Keep up to date with complimentary notifications
Just register to the Artificial intelligence myFT Digest — delivered straight to your email.
The writer is creator of Sifted, an FT-supported site about European start-ups
Generative artificial intelligence systems’ tendency to “hallucinate” — or just fabricate things — can be amusing and sometimes unnerving, as one New Zealand supermarket chain discovered. After Pak’nSave released a chatbot last year that offered recipe suggestions to budget-conscious shoppers utilizing leftover ingredients, its Savey Meal-bot suggested one customer make an “aromatic water mix” that could have produced chlorine gas.
Legal professionals have also learned to be cautious of the output of generative AI models, considering their capacity to invent entirely fictional cases. A recent Stanford University investigation of the responses produced by three cutting-edge generative AI models to 200,000 legal queries found hallucinations to be “widespread and disturbing”. When given specific, verifiable questions about random federal court cases, OpenAI’s ChatGPT 3.5 hallucinated 69 per cent of the time while Meta’s Llama 2 model reached 88 per cent.
To a substantial number of users, generative AI’s hallucinations are an annoying defect that they anticipate the technology firms will resolve one day, similar to email spam.
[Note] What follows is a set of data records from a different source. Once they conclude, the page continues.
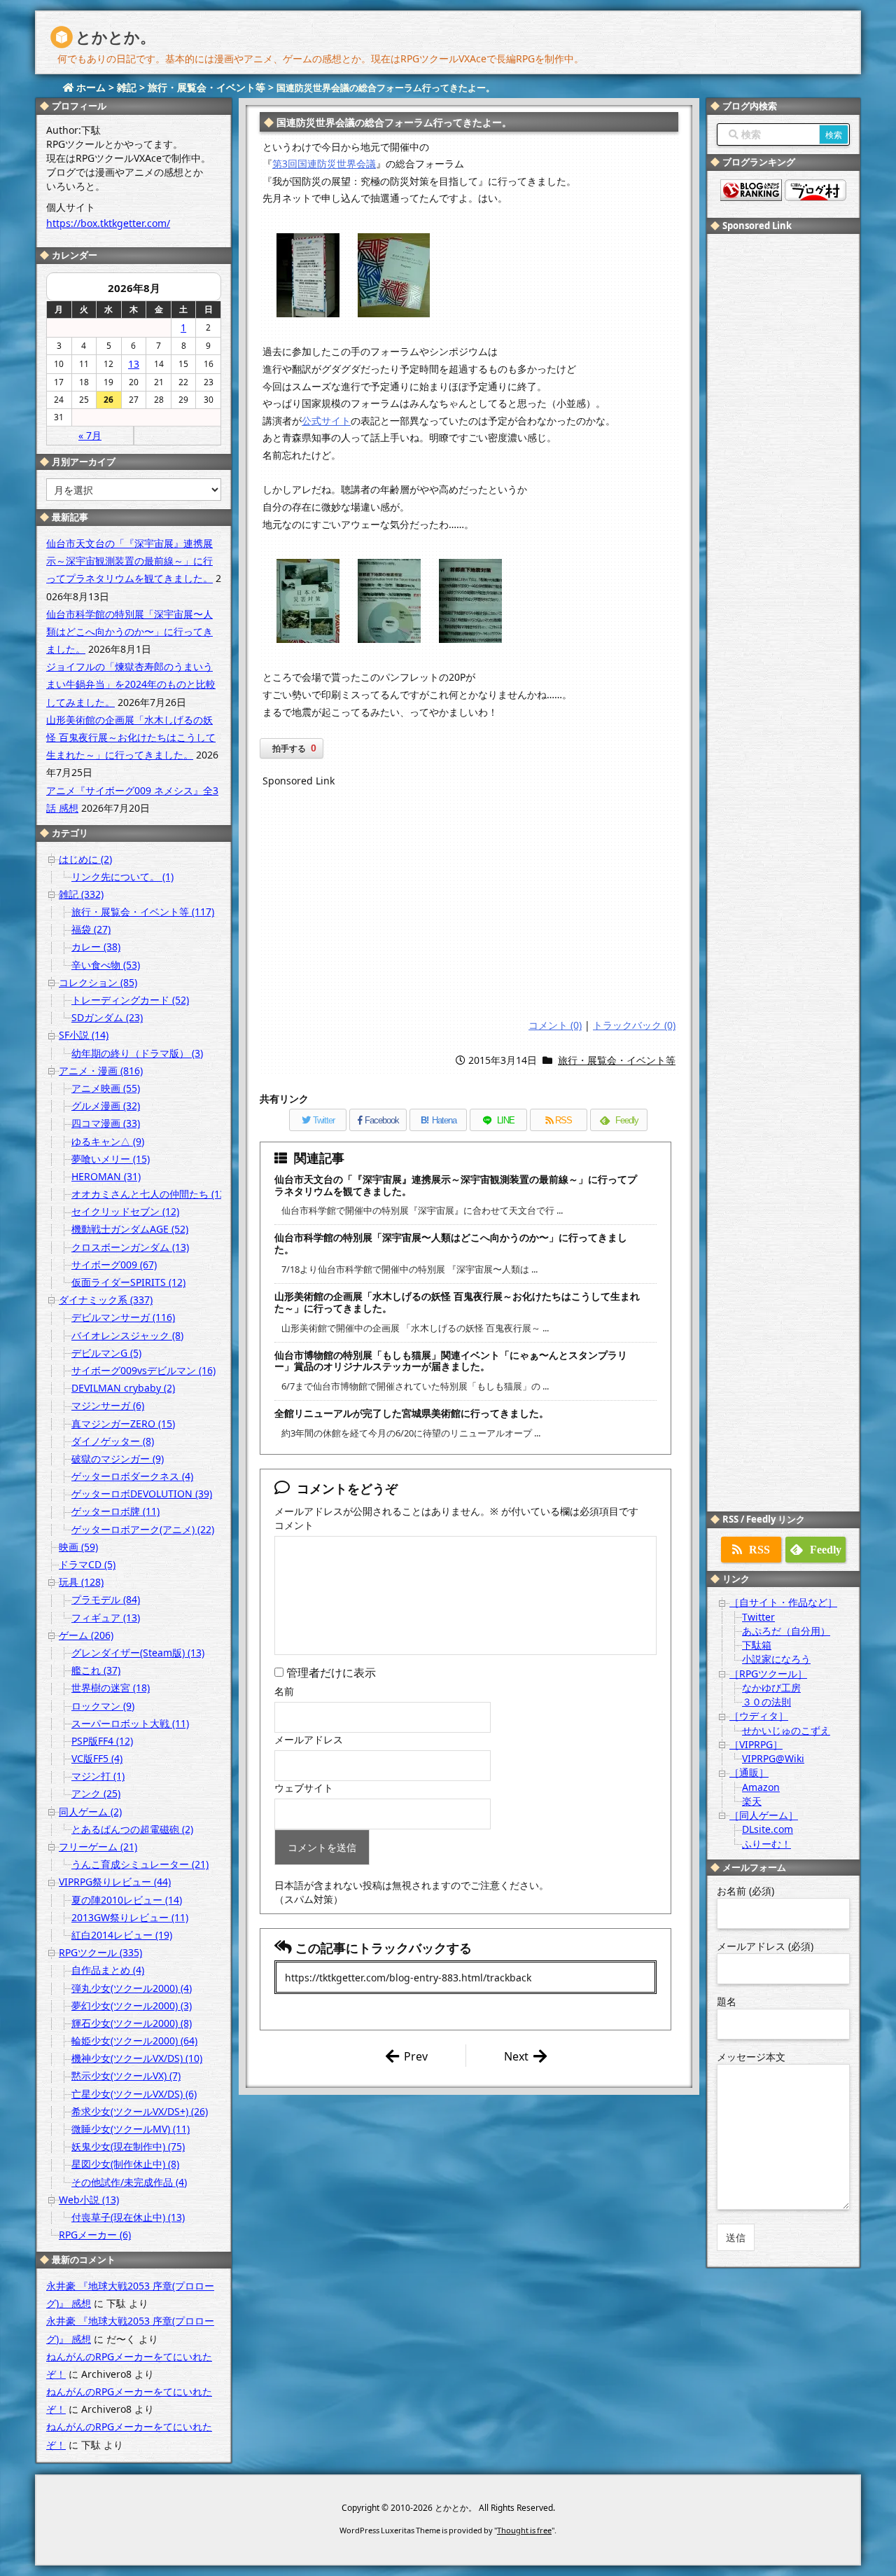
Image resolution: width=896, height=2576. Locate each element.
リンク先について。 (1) (122, 876)
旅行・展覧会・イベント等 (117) (142, 911)
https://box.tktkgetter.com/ (108, 223)
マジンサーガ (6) (107, 1405)
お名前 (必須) (745, 1890)
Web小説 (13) (89, 2199)
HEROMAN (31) (106, 1176)
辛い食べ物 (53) (105, 964)
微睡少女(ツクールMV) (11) (130, 2128)
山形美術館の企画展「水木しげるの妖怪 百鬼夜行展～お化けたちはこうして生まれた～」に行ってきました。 (457, 1302)
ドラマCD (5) (87, 1564)
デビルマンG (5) (106, 1352)
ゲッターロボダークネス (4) (132, 1476)
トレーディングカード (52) (130, 999)
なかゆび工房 (771, 1687)
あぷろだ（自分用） (786, 1630)
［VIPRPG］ (756, 1744)
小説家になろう (776, 1659)
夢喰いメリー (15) (110, 1158)
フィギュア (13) (105, 1617)
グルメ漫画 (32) (105, 1105)
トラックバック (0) (634, 1025)
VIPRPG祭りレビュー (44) (115, 1881)
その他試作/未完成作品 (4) (129, 2182)
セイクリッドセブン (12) (125, 1211)
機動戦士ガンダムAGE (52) (129, 1228)
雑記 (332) (81, 894)
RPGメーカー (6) (95, 2234)
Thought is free (524, 2530)
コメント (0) (555, 1025)
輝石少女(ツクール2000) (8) (131, 2023)
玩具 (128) (81, 1581)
The extent to which companies can do so is currently a topic of active research and strong disagreement. Some researchers argue that hallucinations are intrinsic to the technology itself. Generative AI models are probabilistic machines trained to deliver the most statistically probable response. It is challenging to encode human traits, such as common sense, context, nuance, or logic.
While experts strive to decipher that conundrum, a number of users view machine-generated fiction as a stimulating feature and have been exploring its creative possibilities. “I adore hallucinations,” says Martin Puchner, a Harvard University professor and author. “They are so fascinating when it comes to artistic creation.”
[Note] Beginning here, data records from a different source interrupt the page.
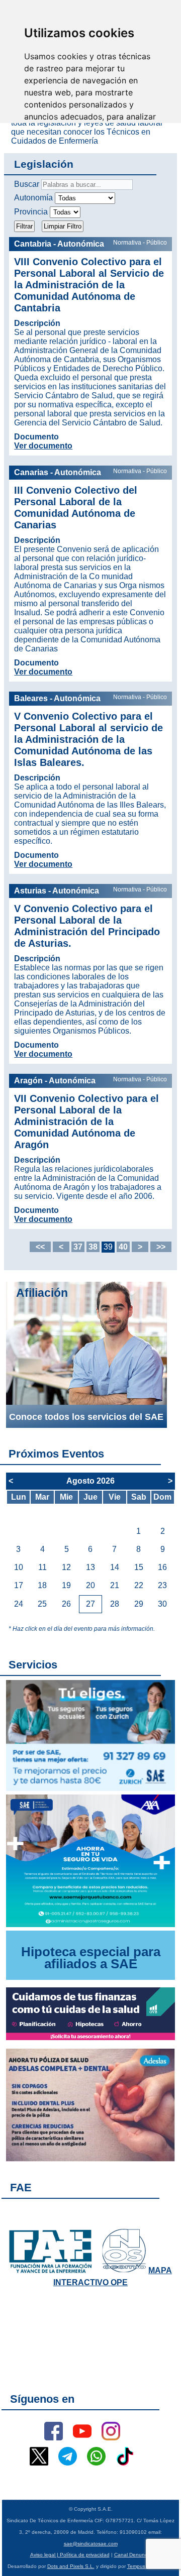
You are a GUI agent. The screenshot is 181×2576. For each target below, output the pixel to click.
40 (123, 1247)
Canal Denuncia (132, 2554)
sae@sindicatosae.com (91, 2543)
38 (93, 1247)
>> (160, 1247)
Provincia (31, 211)
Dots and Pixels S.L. (71, 2566)
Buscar (26, 184)
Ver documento (43, 445)
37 (77, 1247)
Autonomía (33, 197)
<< (40, 1247)
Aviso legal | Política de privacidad (70, 2554)
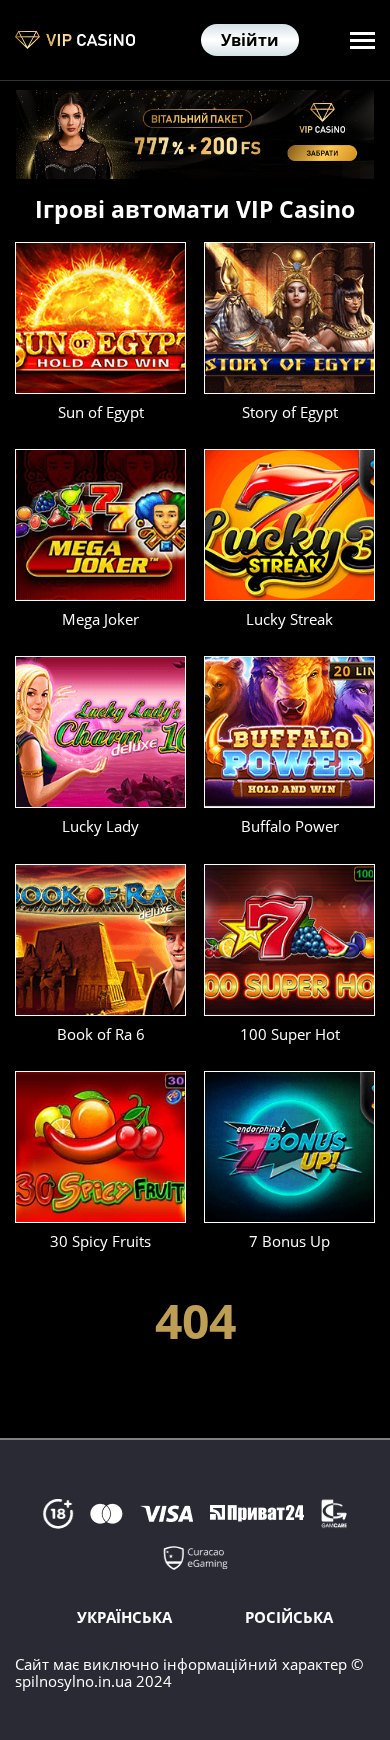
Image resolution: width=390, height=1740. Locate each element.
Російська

As the author of Culture: A New World History, Puchner has a unique view of creativity. In his book, he argues that for centuries humans have been merging the inputs of preceding generations and other cultures to produce fresh syncretistic outputs. Reflect on how much imperial Rome borrowed from ancient Greece, or how the Italian renaissance was influenced by Arabic scholarship, or how Japan adopted Chinese writing and philosophy, or how Jamaican Rastafarian culture assimilated Ethiopian traditions.
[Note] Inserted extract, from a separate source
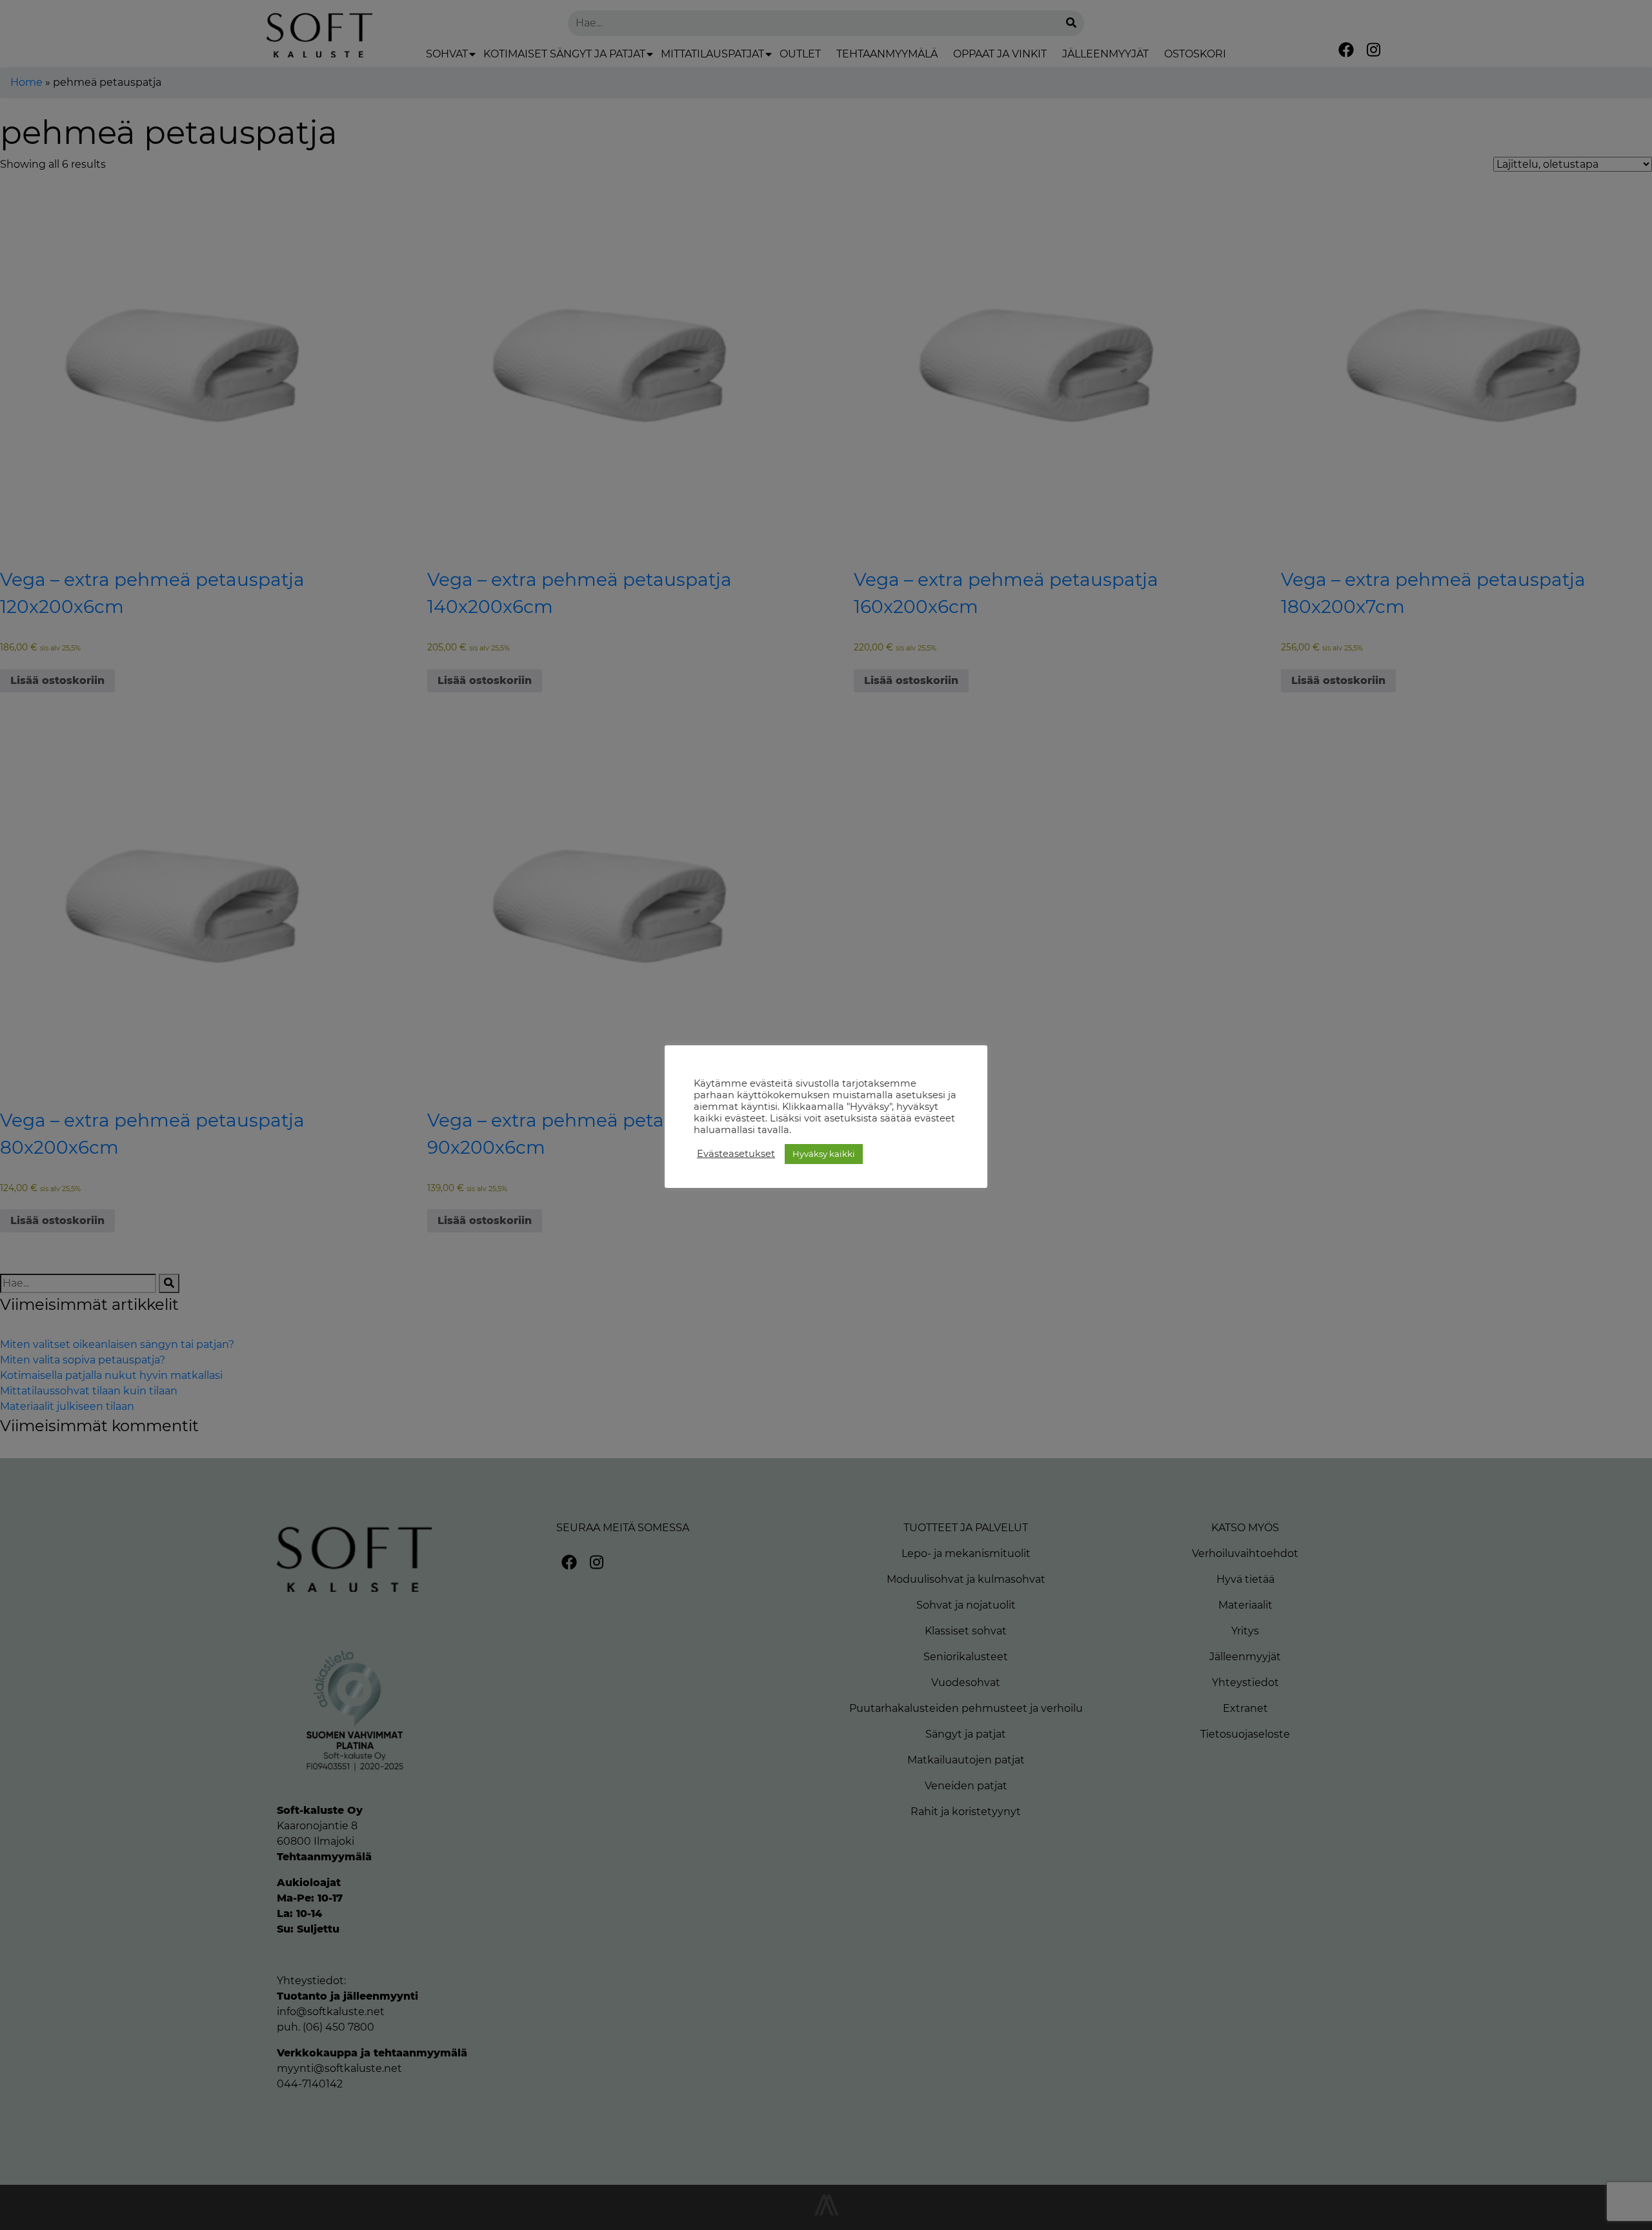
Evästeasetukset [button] (736, 1154)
Every civilization, Puchner writes, tends to overrate the originality of their own culture to bolster dubious claims of superiority and ownership. “Such claims conveniently forget that everything comes from somewhere, is mined, borrowed, moved, purchased, stolen, recorded, copied, and often misunderstood,” he writes. “Culture is a massive recycling endeavor.”
The similarities with generative AI are compelling. In some respect, our machines are executing today what humans have been doing forever: mixing up different cultural inputs to create slightly altered outputs. In that sense, generative AI can be regarded as a colossal cultural syncretism machine. Dependent on imperfect, limited data and overconfident in generalizing from the specific, machines might be more like fallible humans than we sometimes imagine. Hallucinations may not be so much an algorithmic aberration as a reflection of human culture.
That all seems theoretical. What does it mean in practice? In summary, everything hinges on the use case. Generative AI models can be an outstanding technique for enhancing human creativity by developing new concepts and content, particularly in music, images, and video.
When provoked in the correct manner, these models can operate as a valuable sparring partner and a tireless source of inspiration for creative projects. They can be the algorithmic counterpart of thinking outside the box. Puchner has himself been experimenting with personalized chatbots to converse with historical figures, such as Aristotle, Confucius, and Jesus, based on their words and ideas. “Prompt engineering should be part of Harvard’s syllabus,” Puchner says.
The creator of a generative AI company tells me we are swiftly entering the era of “generative media”. “The internet and social media brought the cost of distribution down to zero. Now, thanks to gen AI, the cost of creation is also going close to zero,” he says. That trend could result in a surge of creativity, for both positive and negative outcomes. It may also intensify apprehensions regarding disinformation and intellectual property theft.
Impressive as it is as a fiction writer, generative AI still has a long way to go in terms of reliable non-fiction. That is acceptable as long as we use it as a tool to enhance human abilities rather than envision it as an agent that can supplant all human processing power. To hallucinate a phrase: caveat prompter.